[Source data]
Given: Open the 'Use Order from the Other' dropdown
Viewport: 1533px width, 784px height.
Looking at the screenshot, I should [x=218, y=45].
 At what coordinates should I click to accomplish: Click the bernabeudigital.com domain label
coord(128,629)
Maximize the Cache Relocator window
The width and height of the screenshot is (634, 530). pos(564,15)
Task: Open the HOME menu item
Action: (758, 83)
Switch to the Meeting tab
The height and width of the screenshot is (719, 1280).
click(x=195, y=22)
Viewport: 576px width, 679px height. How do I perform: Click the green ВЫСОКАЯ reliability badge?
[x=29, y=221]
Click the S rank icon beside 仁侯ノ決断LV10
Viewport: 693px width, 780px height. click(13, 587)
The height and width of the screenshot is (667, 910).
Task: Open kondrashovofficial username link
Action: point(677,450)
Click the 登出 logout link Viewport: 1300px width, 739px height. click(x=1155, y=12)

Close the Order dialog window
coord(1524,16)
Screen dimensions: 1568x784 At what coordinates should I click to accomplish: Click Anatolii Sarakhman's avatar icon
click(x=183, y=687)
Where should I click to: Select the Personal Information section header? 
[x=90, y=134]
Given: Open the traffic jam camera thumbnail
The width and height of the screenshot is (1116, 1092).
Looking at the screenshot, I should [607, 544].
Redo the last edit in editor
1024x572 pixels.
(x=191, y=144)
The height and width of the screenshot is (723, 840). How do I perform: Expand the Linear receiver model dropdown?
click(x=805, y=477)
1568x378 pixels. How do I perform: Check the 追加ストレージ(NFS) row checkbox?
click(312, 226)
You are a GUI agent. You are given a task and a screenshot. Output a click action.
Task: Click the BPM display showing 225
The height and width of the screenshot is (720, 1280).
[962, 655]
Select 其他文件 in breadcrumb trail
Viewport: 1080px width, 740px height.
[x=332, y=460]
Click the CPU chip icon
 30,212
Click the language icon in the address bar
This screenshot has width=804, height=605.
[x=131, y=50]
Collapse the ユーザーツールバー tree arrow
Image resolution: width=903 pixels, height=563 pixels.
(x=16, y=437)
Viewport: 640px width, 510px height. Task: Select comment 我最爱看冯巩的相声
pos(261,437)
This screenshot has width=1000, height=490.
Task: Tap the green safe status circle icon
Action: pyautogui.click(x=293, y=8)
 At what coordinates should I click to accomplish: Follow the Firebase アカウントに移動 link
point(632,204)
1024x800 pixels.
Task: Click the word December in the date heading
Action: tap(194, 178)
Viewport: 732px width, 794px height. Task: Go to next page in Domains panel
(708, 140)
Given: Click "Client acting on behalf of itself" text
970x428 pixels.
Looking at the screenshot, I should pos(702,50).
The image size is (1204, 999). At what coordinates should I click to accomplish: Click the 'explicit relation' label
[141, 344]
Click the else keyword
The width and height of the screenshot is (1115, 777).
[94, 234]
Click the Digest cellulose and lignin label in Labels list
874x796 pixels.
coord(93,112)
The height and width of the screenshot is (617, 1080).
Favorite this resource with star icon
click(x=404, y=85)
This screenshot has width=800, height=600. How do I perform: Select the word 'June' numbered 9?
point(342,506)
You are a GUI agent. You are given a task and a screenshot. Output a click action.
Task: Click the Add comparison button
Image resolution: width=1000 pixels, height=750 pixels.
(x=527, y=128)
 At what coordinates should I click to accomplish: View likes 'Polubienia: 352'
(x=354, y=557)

[Task to carry out]
Every entry above should come back exactly as written.

[Answer below]
Given: Open the 'Use Order from the Other' dropdown
Viewport: 1533px width, 784px height.
Looking at the screenshot, I should [x=218, y=45].
 At what coordinates should I click to accomplish: Click the bernabeudigital.com domain label
coord(128,629)
Maximize the Cache Relocator window
The width and height of the screenshot is (634, 530). pos(564,15)
Task: Open the HOME menu item
Action: (758, 83)
Switch to the Meeting tab
The height and width of the screenshot is (719, 1280).
click(x=195, y=22)
Viewport: 576px width, 679px height. How do I perform: Click the green ВЫСОКАЯ reliability badge?
[x=29, y=221]
Click the S rank icon beside 仁侯ノ決断LV10
Viewport: 693px width, 780px height. click(13, 587)
The height and width of the screenshot is (667, 910).
Task: Open kondrashovofficial username link
Action: point(677,450)
Click the 登出 logout link Viewport: 1300px width, 739px height. click(x=1155, y=12)

Close the Order dialog window
coord(1524,16)
Screen dimensions: 1568x784 At what coordinates should I click to accomplish: Click Anatolii Sarakhman's avatar icon
click(x=183, y=687)
Where should I click to: Select the Personal Information section header? 
[x=90, y=134]
Given: Open the traffic jam camera thumbnail
The width and height of the screenshot is (1116, 1092).
Looking at the screenshot, I should [607, 544].
Redo the last edit in editor
1024x572 pixels.
(x=191, y=144)
The height and width of the screenshot is (723, 840). How do I perform: Expand the Linear receiver model dropdown?
click(x=805, y=477)
1568x378 pixels. How do I perform: Check the 追加ストレージ(NFS) row checkbox?
click(312, 226)
You are a GUI agent. You are given a task and a screenshot. Output a click action.
Task: Click the BPM display showing 225
The height and width of the screenshot is (720, 1280).
[962, 655]
Select 其他文件 in breadcrumb trail
Viewport: 1080px width, 740px height.
[x=332, y=460]
Click the CPU chip icon
 30,212
Click the language icon in the address bar
This screenshot has width=804, height=605.
[x=131, y=50]
Collapse the ユーザーツールバー tree arrow
Image resolution: width=903 pixels, height=563 pixels.
(x=16, y=437)
Viewport: 640px width, 510px height. Task: Select comment 我最爱看冯巩的相声
pos(261,437)
This screenshot has width=1000, height=490.
Task: Tap the green safe status circle icon
Action: pyautogui.click(x=293, y=8)
 At what coordinates should I click to accomplish: Follow the Firebase アカウントに移動 link
point(632,204)
1024x800 pixels.
Task: Click the word December in the date heading
Action: tap(194, 178)
Viewport: 732px width, 794px height. Task: Go to next page in Domains panel
(708, 140)
Given: Click "Client acting on behalf of itself" text
970x428 pixels.
Looking at the screenshot, I should pos(702,50).
The image size is (1204, 999). At what coordinates should I click to accomplish: Click the 'explicit relation' label
[141, 344]
Click the else keyword
The width and height of the screenshot is (1115, 777).
[94, 234]
Click the Digest cellulose and lignin label in Labels list
874x796 pixels.
coord(93,112)
The height and width of the screenshot is (617, 1080).
Favorite this resource with star icon
click(x=404, y=85)
This screenshot has width=800, height=600. How do I perform: Select the word 'June' numbered 9?
point(342,506)
You are a GUI agent. You are given a task and a screenshot. Output a click action.
Task: Click the Add comparison button
Image resolution: width=1000 pixels, height=750 pixels.
(x=527, y=128)
 At what coordinates should I click to accomplish: View likes 'Polubienia: 352'
(x=354, y=557)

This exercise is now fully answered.